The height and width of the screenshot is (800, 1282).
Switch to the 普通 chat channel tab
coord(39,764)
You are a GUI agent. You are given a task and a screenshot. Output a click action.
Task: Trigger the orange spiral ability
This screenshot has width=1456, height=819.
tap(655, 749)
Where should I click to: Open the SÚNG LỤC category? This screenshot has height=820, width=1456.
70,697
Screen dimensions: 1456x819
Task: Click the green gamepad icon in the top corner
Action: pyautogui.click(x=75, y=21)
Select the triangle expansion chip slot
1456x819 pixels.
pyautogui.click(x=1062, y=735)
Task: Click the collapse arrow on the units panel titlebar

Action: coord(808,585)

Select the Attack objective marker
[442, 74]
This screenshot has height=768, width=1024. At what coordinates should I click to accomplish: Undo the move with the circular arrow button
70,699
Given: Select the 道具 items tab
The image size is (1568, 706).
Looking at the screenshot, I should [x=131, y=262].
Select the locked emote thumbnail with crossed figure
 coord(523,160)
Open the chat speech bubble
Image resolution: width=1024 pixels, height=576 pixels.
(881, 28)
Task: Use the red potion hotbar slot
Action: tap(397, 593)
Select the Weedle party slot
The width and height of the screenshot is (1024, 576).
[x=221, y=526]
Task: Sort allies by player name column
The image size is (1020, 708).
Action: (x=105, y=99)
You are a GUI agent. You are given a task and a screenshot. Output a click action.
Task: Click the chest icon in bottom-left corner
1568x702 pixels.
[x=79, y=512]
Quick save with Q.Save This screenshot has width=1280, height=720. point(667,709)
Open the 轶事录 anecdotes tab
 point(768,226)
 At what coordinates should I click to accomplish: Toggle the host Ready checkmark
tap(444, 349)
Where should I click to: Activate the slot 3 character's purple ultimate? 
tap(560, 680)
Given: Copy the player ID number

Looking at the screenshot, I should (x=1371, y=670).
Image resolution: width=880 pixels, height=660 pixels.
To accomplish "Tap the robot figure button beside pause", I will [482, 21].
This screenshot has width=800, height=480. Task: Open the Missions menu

══════════════════════════════

To do
Copy out every item above word for word, from the first line to the last.

Solution to this problem
The height and width of the screenshot is (800, 1282).
Switch to the 普通 chat channel tab
coord(39,764)
You are a GUI agent. You are given a task and a screenshot. Output a click action.
Task: Trigger the orange spiral ability
This screenshot has width=1456, height=819.
tap(655, 749)
Where should I click to: Open the SÚNG LỤC category? This screenshot has height=820, width=1456.
70,697
Screen dimensions: 1456x819
Task: Click the green gamepad icon in the top corner
Action: pyautogui.click(x=75, y=21)
Select the triangle expansion chip slot
1456x819 pixels.
pyautogui.click(x=1062, y=735)
Task: Click the collapse arrow on the units panel titlebar

Action: coord(808,585)

Select the Attack objective marker
[442, 74]
This screenshot has height=768, width=1024. At what coordinates should I click to accomplish: Undo the move with the circular arrow button
70,699
Given: Select the 道具 items tab
The image size is (1568, 706).
Looking at the screenshot, I should [x=131, y=262].
Select the locked emote thumbnail with crossed figure
 coord(523,160)
Open the chat speech bubble
Image resolution: width=1024 pixels, height=576 pixels.
(881, 28)
Task: Use the red potion hotbar slot
Action: tap(397, 593)
Select the Weedle party slot
The width and height of the screenshot is (1024, 576).
[x=221, y=526]
Task: Sort allies by player name column
The image size is (1020, 708).
Action: (x=105, y=99)
You are a GUI agent. You are given a task and a screenshot. Output a click action.
Task: Click the chest icon in bottom-left corner
1568x702 pixels.
[x=79, y=512]
Quick save with Q.Save This screenshot has width=1280, height=720. point(667,709)
Open the 轶事录 anecdotes tab
 point(768,226)
 At what coordinates should I click to accomplish: Toggle the host Ready checkmark
tap(444, 349)
Where should I click to: Activate the slot 3 character's purple ultimate? 
tap(560, 680)
Given: Copy the player ID number

Looking at the screenshot, I should (x=1371, y=670).
Image resolution: width=880 pixels, height=660 pixels.
To accomplish "Tap the robot figure button beside pause", I will [482, 21].
This screenshot has width=800, height=480. Task: Open the Missions menu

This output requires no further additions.